Instructions to follow
Determine how many lines in the entries below include "computer". The reply should be that number and nothing else.

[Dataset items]
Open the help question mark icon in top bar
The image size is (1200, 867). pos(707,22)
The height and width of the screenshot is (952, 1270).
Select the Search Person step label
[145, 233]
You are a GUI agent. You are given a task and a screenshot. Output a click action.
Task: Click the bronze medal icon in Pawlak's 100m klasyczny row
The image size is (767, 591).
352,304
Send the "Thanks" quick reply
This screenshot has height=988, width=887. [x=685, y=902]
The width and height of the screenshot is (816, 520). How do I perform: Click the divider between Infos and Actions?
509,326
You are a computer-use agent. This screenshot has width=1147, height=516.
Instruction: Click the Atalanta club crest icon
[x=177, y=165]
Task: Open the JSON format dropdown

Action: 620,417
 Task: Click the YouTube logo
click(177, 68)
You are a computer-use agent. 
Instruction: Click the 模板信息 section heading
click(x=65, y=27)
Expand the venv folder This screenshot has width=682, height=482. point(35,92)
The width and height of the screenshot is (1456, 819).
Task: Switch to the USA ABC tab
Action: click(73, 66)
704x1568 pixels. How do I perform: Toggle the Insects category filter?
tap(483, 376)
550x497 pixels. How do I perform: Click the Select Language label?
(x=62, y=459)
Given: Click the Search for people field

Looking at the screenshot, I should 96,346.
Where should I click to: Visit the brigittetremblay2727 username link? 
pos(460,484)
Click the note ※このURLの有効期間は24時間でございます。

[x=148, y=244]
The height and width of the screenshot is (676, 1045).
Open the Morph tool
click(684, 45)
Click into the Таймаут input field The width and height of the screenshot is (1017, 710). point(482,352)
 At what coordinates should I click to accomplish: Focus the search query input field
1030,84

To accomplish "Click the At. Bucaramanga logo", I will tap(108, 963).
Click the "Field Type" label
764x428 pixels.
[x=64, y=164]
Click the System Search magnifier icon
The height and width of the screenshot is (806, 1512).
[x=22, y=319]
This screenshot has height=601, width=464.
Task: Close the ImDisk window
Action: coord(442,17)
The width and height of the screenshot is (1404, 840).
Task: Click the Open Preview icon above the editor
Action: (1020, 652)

Result
2